Sesekali ia lelah, melawan mendung yang menutupi bulan, satu-satunya kawan untuknya di langit malam yang membutakan. Namun, ia sarat kuasa, tak dapat berbuat apa-apa selain berteriak keras pada semesta. Mengharapkan keajaiban kepunyaan angkasa, agar mereka melihat dirinya juga sanggup untuk memegang kendali penuh atas dunia miliknya.
Roda waktu tak pernah berhenti berputar, bahkan menunjukkan lelahnya saja tidak. Sang puan seakan dikejar oleh sang pemilik kosmos. Ke arah mana pun ia berlari, tak ada celah baginya untuk berlindung pada sang sepi. Akal pikirannya bagai labirin tanpa pintu keluar, lantas ia terjebak sendirian. Padahal, ia hanya ingin bertegur sapa pada sang siluet fajar. Seakan-akan buana menolak kehadiran dirinya. Arah langkahnya penuh keraguan, kini ia hanya mampu menunggu jawaban dari sang penguasa langit malam.
Alam merestui, membuat jalan bagi sang puan untuk ia lewati. Sekali-kali membuka tabir jagat raya, untuk dirinya mencari permata angkasa. Fajar menunggu dirinya datang, bersiap siaga di tempat ia biasa bersemayam. Alangkah gembira hatinya, melihat wujud yang ia dambakan semakin meraih dirinya. Senyum manis terlontar dari sang siluet fajar, menyapa, mempersilakan sang puan bernaung bersamanya. Lantas, galaksilah yang menjadi saksi akan janji yang mereka buat berdua. Menunggu satu sama lain hingga runtuhnya semesta, memeluk masing-masing tubuh untuk saling menjaga.
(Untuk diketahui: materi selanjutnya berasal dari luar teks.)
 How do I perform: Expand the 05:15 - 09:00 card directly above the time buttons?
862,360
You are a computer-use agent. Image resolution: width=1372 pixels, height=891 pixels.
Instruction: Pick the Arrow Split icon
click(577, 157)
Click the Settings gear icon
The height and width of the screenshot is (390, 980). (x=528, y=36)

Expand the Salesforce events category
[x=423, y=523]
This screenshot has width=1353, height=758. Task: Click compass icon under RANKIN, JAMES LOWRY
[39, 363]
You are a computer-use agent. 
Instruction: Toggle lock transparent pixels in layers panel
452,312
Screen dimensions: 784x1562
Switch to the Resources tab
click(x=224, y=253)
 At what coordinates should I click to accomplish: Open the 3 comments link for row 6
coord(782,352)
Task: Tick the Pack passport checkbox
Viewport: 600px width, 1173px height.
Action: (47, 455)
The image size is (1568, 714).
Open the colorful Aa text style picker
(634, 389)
Siluet sang fajar menyingsing, menampakkan mentari yang bersinar dengan terangnya. Mimpi-mimpi bertaburan, menghiasi angkasa layaknya bintang-bintang di langit malam. Sekarang, tinggal sang puan yang menetapkan. Untuk memilih salah satu dari bintang yang bersinar itu dan membawanya pergi untuk menjadikannya cahaya harapan yang tak akan pernah padam. Bagi dirinya, dan bagi alam dunianya.